WHAT NEEDS TO BE DONE
Set out the following data as a numbered list, omitting any blank lines and leaving out the pictures.

RECORDED INFORMATION
......
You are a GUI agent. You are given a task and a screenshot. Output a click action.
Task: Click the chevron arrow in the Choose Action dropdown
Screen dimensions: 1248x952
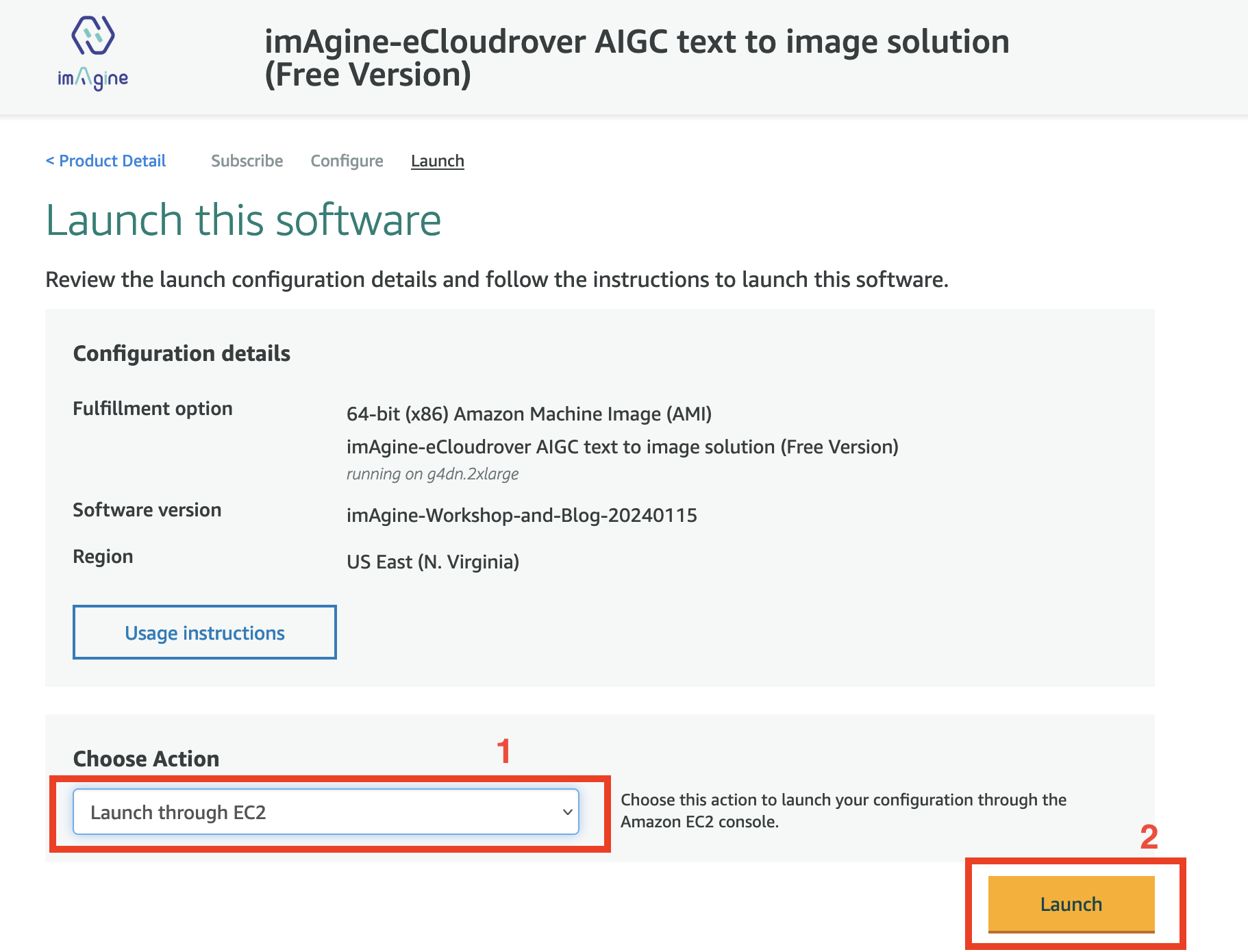tap(567, 812)
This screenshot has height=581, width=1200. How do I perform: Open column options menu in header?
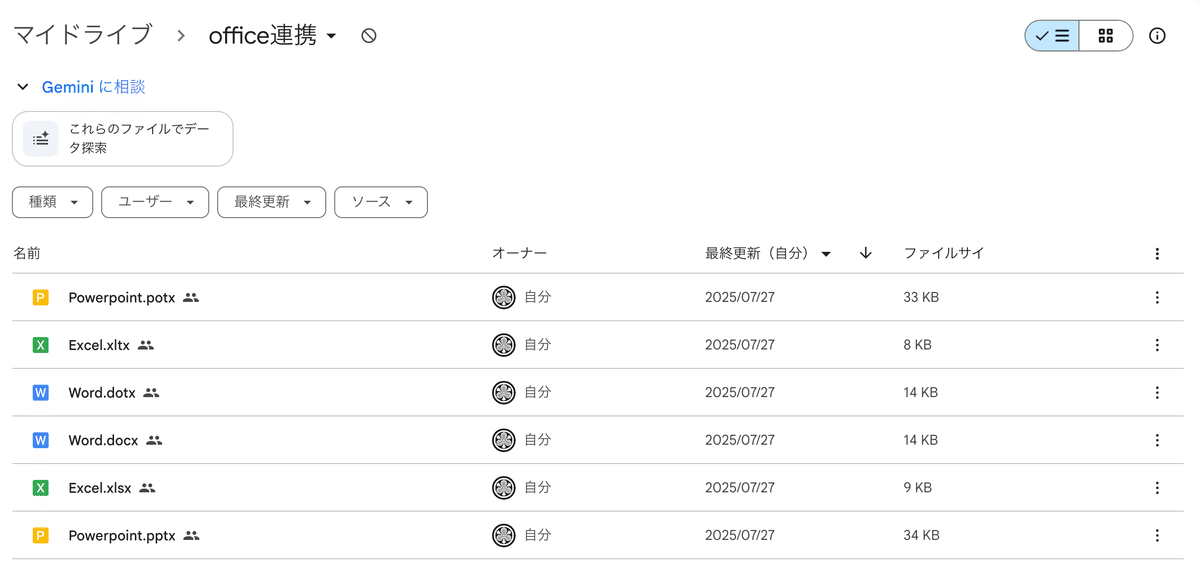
......
EXPECTED ANSWER
1. You are a GUI agent. You are given a task and a screenshot. Output a click action.
2. Task: Click the chevron arrow in the Choose Action dropdown
3. Screen dimensions: 1248x952
4. tap(567, 812)
5. This screenshot has height=581, width=1200. How do I perform: Open column options menu in header?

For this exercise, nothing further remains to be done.